Start of RECORDED DATA

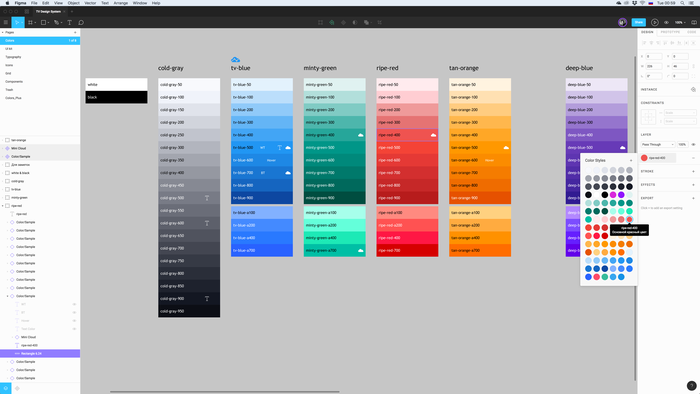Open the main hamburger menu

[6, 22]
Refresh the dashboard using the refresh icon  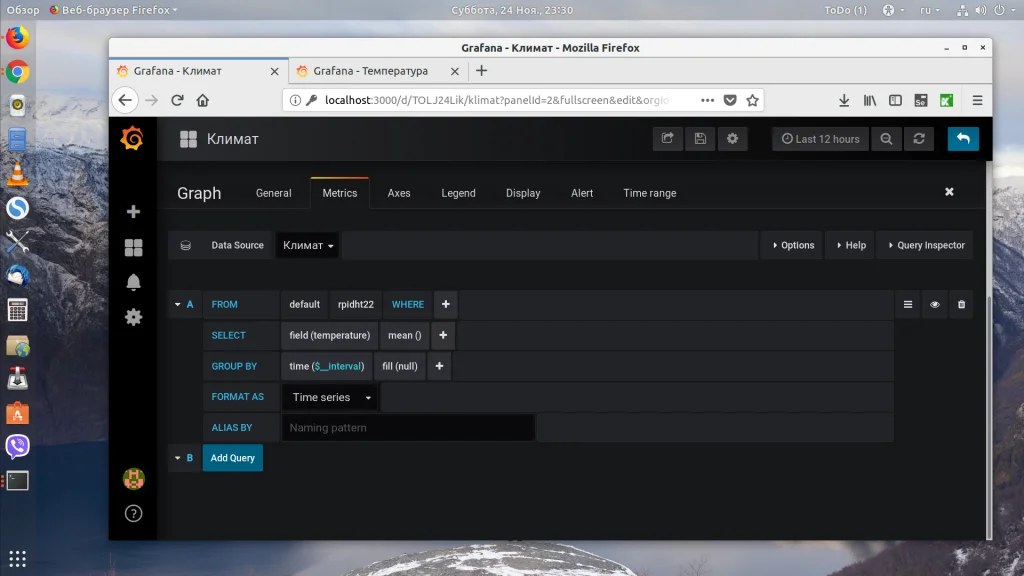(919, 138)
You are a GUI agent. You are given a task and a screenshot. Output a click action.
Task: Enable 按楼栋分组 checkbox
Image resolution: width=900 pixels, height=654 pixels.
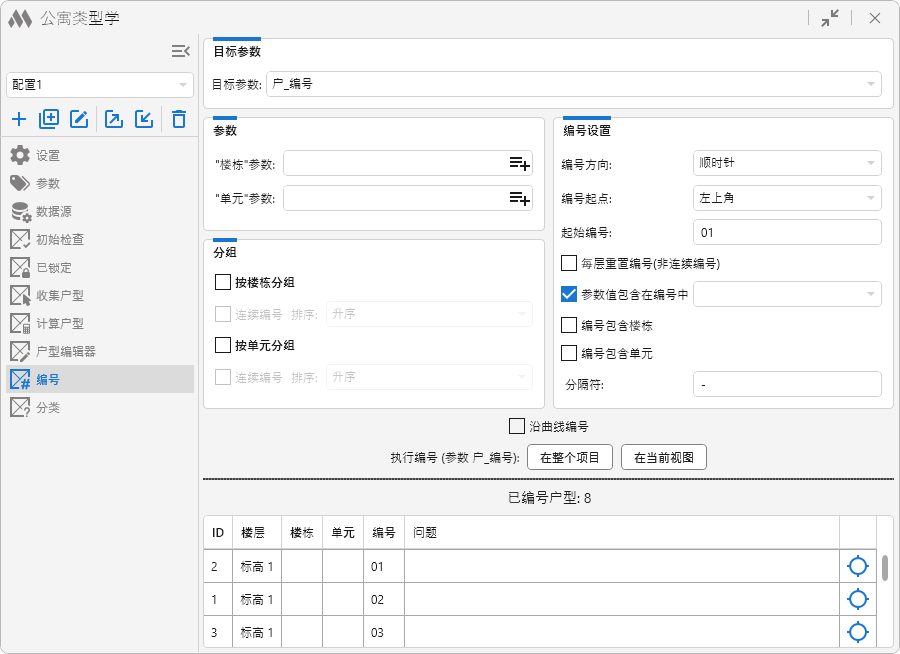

End of RECORDED DATA

▶ [REQUIRED WORK] Please rewrite everything from the line containing "You are a GUI" down to the end of the rows as a Markdown table with the columns Number and Line, skipping blank lines and leaving the pictures out.

▶ [EXERCISE OUTPUT]
| Number | Line |
|---|---|
| 1 | You are a GUI agent. You are given a task and a screenshot. Output a click action. |
| 2 | Task: Enable 按楼栋分组 checkbox |
| 3 | Image resolution: width=900 pixels, height=654 pixels. |